Re: Help / advice RAID5 Inactive

Wols Lists <antlists@xxxxxxxxxxxxxxx> · Thu, 2 Aug 2018 23:16:53 +0100

On 02/08/18 20:11, jonathan.p.milton@xxxxxxxxx wrote:
> Hi Wol,
> 
> Thanks for your reply. I run BackupPC from a separate host so have good backups, so I'm not sweating too much !
> 
> I think you're right about drive 2 being bumped a while ago. That's would make sense with the counts. My bad having no error reporting enabled to alert me. Very disappointed though, these are Samsung drives and only 2 years old.
> 
It's supposedly being updated - you can configure xosview to display
raid status although last I looked it wasn't working ... when it is, get
it to start automatically on your desktop :-) That way, you'll see
instantly there's a problem. I get twitchy if xosview isn't running in
the background telling me what's going on :-)

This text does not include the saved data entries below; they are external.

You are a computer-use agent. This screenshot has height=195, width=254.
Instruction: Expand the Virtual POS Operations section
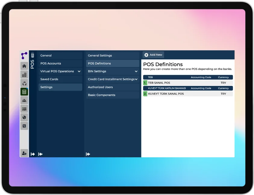point(59,71)
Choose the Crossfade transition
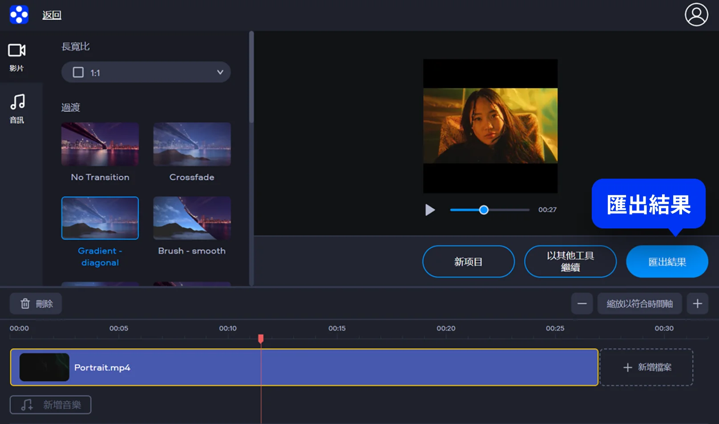Screen dimensions: 719x424 click(x=192, y=144)
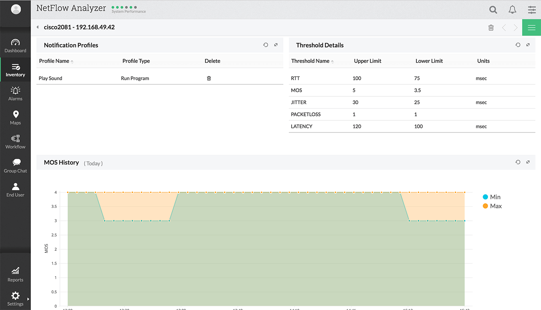Open the notifications bell
Screen dimensions: 541x310
(x=512, y=10)
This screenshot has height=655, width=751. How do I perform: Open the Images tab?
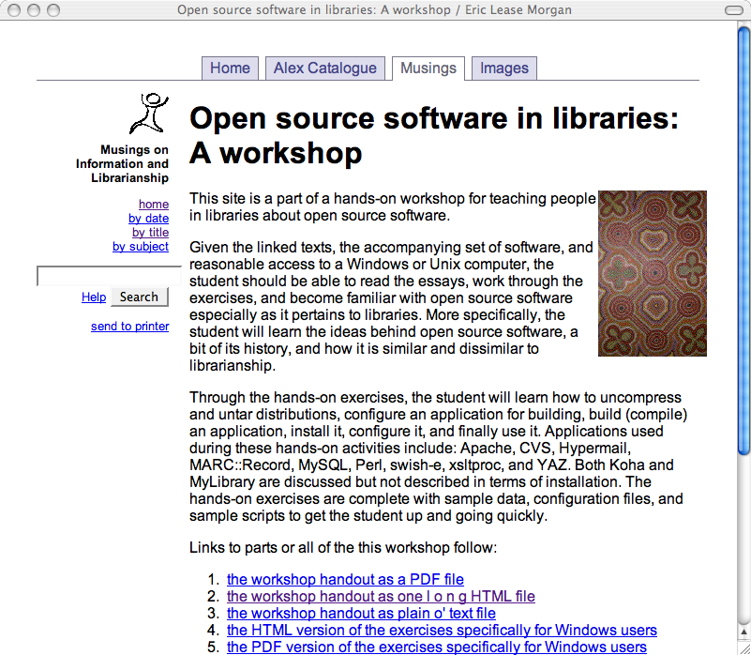(504, 69)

> Given I have backups I went for the --force option and am happy to report it all went smoothly.
> 
Good good good ...

> I am not seeing any evidence of rebuild, which is a surprise.
> |  # cat /proc/mdstat 
> |  Personalities : [raid6] [raid5] [raid4] 
> |  md0 : active raid5 sda1[0] sdd1[3] sdc1[1]
> |        3906764800 blocks super 1.2 level 5, 512k chunk, algorithm 2   [3/3] [UUU]
> |     bitmap: 0/15 pages [0KB], 65536KB chunk
> | unused devices: <none>

Did you force assemble all three drives? BAD idea!
> 
> The raw device was encrypted. No problem with luksOpen
> 
> Now running xfs_repair on opne of the logical volumes. Looks like I have some data loss but it is minor. Fortunately server has been sitting idle for a couple of weeks due to vacation.
> 
> What you think about there being no rebuild?  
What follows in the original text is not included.